[Exercise directions]: The response must restate the data exactly, with nothing left out.
[[ Data supplied open ]]
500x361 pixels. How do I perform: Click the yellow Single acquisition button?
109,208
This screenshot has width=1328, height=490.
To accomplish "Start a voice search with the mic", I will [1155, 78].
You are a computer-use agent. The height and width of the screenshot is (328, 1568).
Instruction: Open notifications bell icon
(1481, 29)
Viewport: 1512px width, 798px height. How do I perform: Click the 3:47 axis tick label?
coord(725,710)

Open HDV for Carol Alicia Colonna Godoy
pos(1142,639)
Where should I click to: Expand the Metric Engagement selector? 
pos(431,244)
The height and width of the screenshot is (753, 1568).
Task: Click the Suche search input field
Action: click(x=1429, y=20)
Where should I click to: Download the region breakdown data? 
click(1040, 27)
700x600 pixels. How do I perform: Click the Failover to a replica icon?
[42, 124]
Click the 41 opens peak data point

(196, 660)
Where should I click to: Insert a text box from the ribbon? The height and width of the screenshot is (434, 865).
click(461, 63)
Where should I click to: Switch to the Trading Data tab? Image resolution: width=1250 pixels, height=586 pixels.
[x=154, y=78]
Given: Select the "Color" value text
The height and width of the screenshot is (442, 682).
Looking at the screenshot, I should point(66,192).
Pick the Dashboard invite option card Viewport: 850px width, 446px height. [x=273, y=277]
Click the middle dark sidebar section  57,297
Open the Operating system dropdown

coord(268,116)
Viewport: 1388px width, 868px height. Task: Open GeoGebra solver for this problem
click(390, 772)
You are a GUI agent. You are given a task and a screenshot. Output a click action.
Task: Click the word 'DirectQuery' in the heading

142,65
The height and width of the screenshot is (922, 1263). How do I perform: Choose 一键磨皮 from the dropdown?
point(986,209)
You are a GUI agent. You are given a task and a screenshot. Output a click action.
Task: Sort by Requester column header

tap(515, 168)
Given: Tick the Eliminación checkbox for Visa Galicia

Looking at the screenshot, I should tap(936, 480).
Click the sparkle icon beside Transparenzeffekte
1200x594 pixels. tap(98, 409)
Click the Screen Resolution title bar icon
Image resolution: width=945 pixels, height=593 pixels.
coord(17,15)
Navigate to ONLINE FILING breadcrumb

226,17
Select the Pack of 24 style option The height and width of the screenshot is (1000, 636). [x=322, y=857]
[[ Data supplied closed ]]
[Exercise output]:
500x361 pixels. How do I perform: Click the yellow Single acquisition button?
109,208
This screenshot has width=1328, height=490.
To accomplish "Start a voice search with the mic", I will [1155, 78].
You are a computer-use agent. The height and width of the screenshot is (328, 1568).
Instruction: Open notifications bell icon
(1481, 29)
Viewport: 1512px width, 798px height. How do I perform: Click the 3:47 axis tick label?
coord(725,710)

Open HDV for Carol Alicia Colonna Godoy
pos(1142,639)
Where should I click to: Expand the Metric Engagement selector? 
pos(431,244)
The height and width of the screenshot is (753, 1568).
Task: Click the Suche search input field
Action: click(x=1429, y=20)
Where should I click to: Download the region breakdown data? 
click(1040, 27)
700x600 pixels. How do I perform: Click the Failover to a replica icon?
[42, 124]
Click the 41 opens peak data point

(196, 660)
Where should I click to: Insert a text box from the ribbon? The height and width of the screenshot is (434, 865).
click(461, 63)
Where should I click to: Switch to the Trading Data tab? Image resolution: width=1250 pixels, height=586 pixels.
[x=154, y=78]
Given: Select the "Color" value text
The height and width of the screenshot is (442, 682).
Looking at the screenshot, I should point(66,192).
Pick the Dashboard invite option card Viewport: 850px width, 446px height. [x=273, y=277]
Click the middle dark sidebar section  57,297
Open the Operating system dropdown

coord(268,116)
Viewport: 1388px width, 868px height. Task: Open GeoGebra solver for this problem
click(390, 772)
You are a GUI agent. You are given a task and a screenshot. Output a click action.
Task: Click the word 'DirectQuery' in the heading

142,65
The height and width of the screenshot is (922, 1263). How do I perform: Choose 一键磨皮 from the dropdown?
point(986,209)
You are a GUI agent. You are given a task and a screenshot. Output a click action.
Task: Sort by Requester column header

tap(515, 168)
Given: Tick the Eliminación checkbox for Visa Galicia

Looking at the screenshot, I should tap(936, 480).
Click the sparkle icon beside Transparenzeffekte
1200x594 pixels. tap(98, 409)
Click the Screen Resolution title bar icon
Image resolution: width=945 pixels, height=593 pixels.
coord(17,15)
Navigate to ONLINE FILING breadcrumb

226,17
Select the Pack of 24 style option The height and width of the screenshot is (1000, 636). [x=322, y=857]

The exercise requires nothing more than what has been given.